Fitting Multiple Machine Learning Models with Performance Based Clustering
Mehmet Efe Lorasdagi, Ahmet Berker Koc, Ali Taha Koc, Suleyman Serdar Kozat
TL;DR
The paper tackles nonstationarity by recognizing that real-world data often arise from multiple generating mechanisms, which degrades single-model performance. It proposes Performance Based Clustering (PBC), an EM-inspired framework that clusters data according to the relations between features and targets, learning a separate model per cluster. It further extends to online settings by forming a gradient-descent updated ensemble of the learned models for streaming predictions. Across synthetic and real-world datasets, PBC yields significant improvements over traditional single-model approaches, and the authors provide open-source code to support reproducibility.
Abstract
Traditional machine learning approaches assume that data comes from a single generating mechanism, which may not hold for most real life data.
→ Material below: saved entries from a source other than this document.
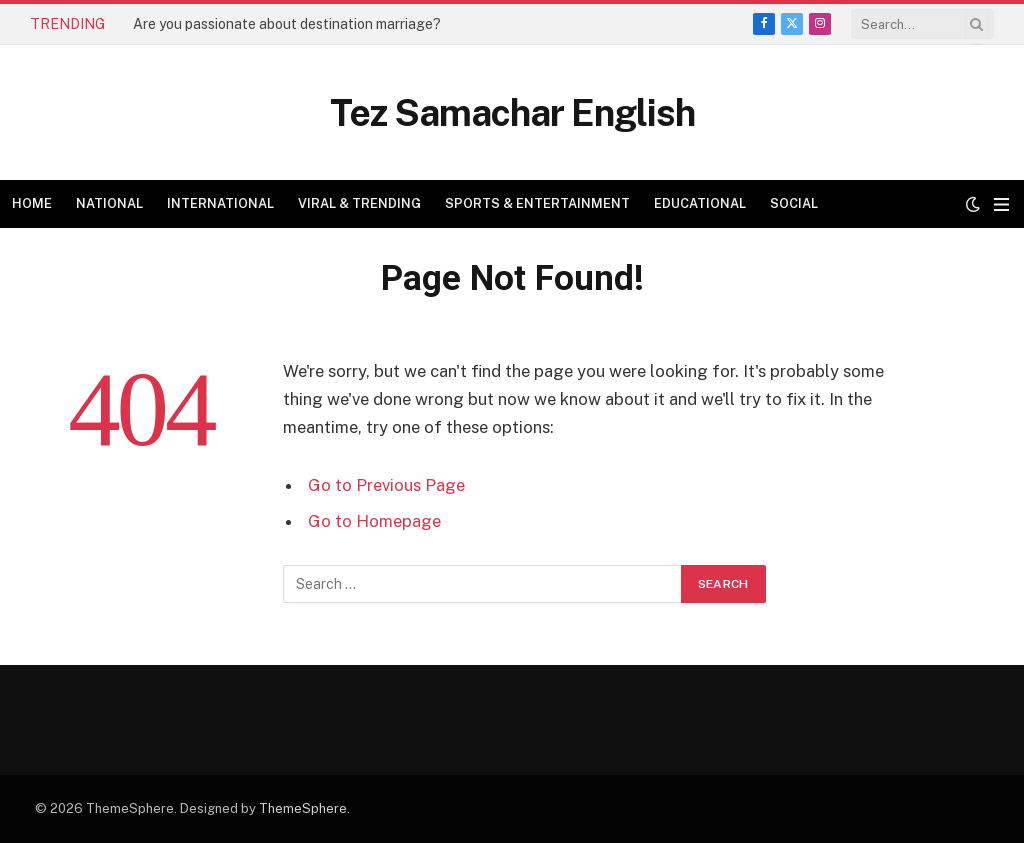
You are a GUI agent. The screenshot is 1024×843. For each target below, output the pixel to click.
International (220, 203)
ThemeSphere (303, 808)
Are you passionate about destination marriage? (287, 24)
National (109, 203)
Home (32, 203)
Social (794, 203)
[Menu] (1001, 204)
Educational (700, 203)
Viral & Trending (359, 203)
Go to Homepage (374, 521)
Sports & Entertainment (537, 203)
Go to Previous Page (386, 485)
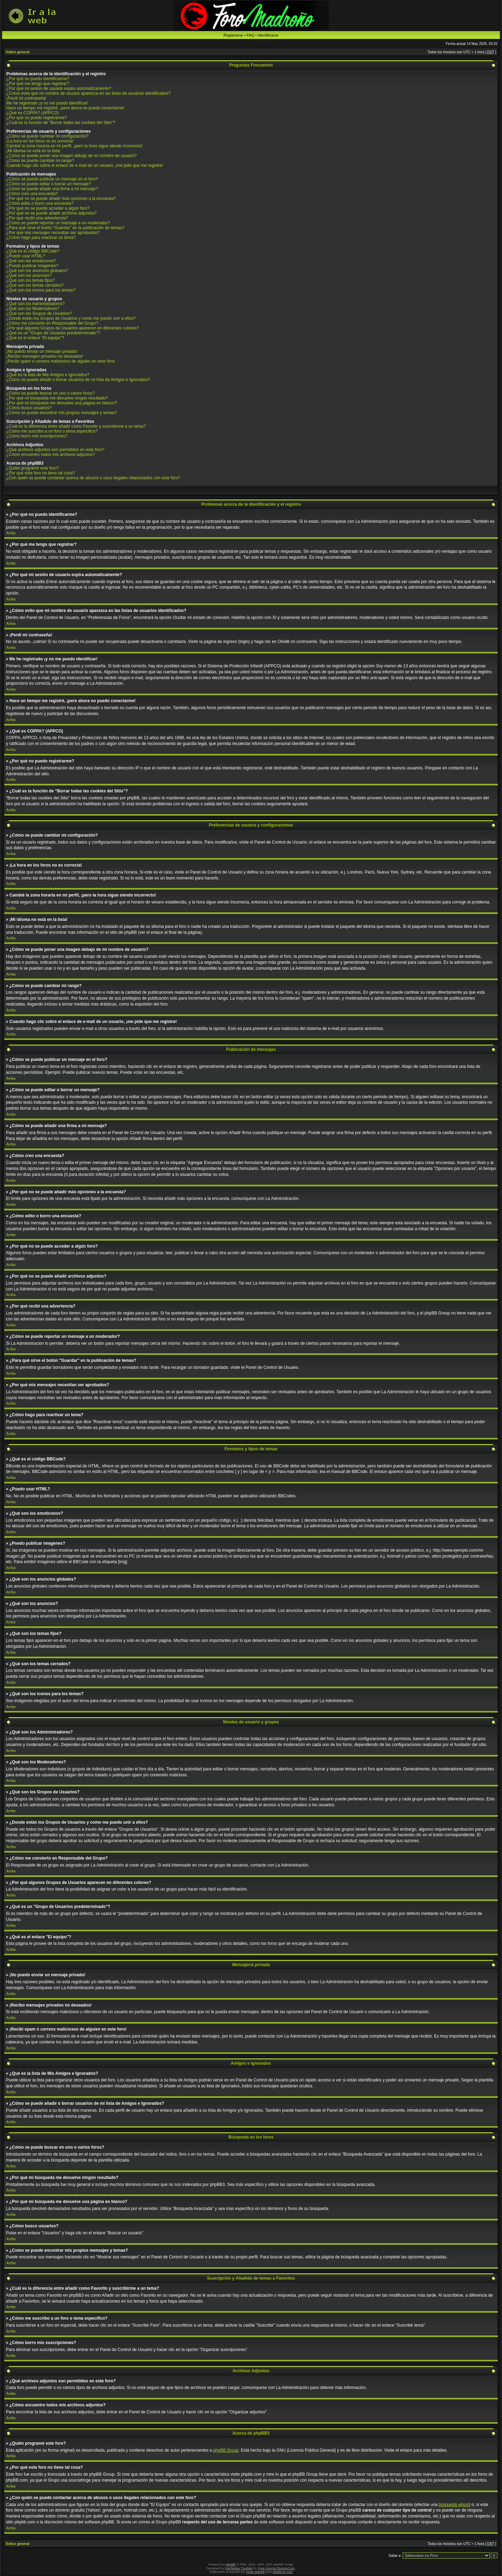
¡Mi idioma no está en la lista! (33, 150)
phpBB (230, 2564)
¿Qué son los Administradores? (35, 303)
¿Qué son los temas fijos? (30, 280)
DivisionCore (286, 2568)
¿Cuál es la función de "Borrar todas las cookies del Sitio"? (60, 122)
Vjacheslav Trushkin (239, 2568)
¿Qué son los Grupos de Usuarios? (39, 313)
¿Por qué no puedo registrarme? (36, 117)
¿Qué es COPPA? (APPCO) (32, 112)
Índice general (17, 52)
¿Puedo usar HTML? (25, 256)
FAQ (250, 35)
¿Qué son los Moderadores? (32, 308)
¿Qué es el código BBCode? (32, 251)
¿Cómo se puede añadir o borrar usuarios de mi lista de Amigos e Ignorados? (78, 379)
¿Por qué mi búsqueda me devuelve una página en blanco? (61, 403)
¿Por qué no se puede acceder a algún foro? (47, 208)
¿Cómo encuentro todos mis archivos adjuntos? (50, 454)
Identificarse (268, 35)
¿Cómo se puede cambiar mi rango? (40, 160)
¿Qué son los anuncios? (28, 275)
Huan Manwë (255, 2572)
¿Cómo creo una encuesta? (32, 193)
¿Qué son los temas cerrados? (34, 285)
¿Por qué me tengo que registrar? (37, 83)
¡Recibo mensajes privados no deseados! (44, 356)
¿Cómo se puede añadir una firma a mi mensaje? (52, 188)
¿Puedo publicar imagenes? (32, 265)
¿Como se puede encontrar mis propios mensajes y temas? (61, 412)
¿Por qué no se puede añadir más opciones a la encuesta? (61, 198)
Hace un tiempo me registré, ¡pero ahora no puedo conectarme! (65, 108)
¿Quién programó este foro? (32, 468)
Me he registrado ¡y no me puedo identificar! (47, 103)
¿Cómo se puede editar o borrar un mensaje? (48, 183)
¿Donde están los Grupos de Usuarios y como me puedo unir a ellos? (71, 318)
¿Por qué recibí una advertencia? (37, 218)
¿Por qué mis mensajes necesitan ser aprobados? (52, 232)
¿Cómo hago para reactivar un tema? (41, 237)
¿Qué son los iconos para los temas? (40, 290)
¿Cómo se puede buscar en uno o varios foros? (50, 393)
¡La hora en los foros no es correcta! (40, 141)
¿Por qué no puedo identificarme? (37, 78)
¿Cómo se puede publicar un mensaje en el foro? (52, 179)
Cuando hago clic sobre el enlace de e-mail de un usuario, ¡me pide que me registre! (84, 165)
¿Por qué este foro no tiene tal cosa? (40, 473)
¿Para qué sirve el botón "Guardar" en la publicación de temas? (65, 227)
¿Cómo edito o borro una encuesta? (39, 203)
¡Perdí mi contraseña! (26, 98)
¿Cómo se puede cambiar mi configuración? (47, 136)
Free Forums (267, 2568)
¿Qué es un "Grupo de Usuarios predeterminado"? (53, 333)
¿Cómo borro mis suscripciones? (36, 436)
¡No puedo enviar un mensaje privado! (41, 351)
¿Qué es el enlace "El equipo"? (35, 337)
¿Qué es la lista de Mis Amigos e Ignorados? (47, 374)
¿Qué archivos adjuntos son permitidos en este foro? (55, 449)
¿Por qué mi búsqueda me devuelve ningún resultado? (57, 398)
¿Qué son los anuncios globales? (37, 270)
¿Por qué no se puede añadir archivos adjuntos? (51, 213)
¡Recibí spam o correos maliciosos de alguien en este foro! (60, 361)
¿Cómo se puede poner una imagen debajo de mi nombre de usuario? (71, 155)
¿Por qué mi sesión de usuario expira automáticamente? (58, 88)
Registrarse (233, 35)
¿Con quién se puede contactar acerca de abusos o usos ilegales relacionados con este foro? (93, 477)
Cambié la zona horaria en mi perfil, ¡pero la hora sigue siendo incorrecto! (74, 145)
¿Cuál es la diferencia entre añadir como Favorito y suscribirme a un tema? (76, 426)
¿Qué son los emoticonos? (31, 260)
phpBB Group (225, 2450)
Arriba (11, 533)
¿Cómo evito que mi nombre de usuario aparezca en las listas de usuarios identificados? (88, 93)
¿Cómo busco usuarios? (29, 407)
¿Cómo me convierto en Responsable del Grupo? (52, 323)
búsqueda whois (454, 2504)
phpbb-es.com (282, 2572)
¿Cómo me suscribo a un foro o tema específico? (52, 431)
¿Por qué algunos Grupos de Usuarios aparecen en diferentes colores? (72, 328)
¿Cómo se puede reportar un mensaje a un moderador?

In these cases, the single mechanism assumption can result in suboptimal performance. We introduce a clustering framework that eliminates this assumption by grouping the data according to the relations between the features and the target values and we obtain multiple separate models to learn different parts of the data. We further extend our framework to applications having streaming data where we produce outcomes using an ensemble of models. For this, the ensemble weights are updated based on the incoming data batches. We demonstrate the performance of our approach over the widely-studied real life datasets, showing significant improvements over the traditional single-model approaches.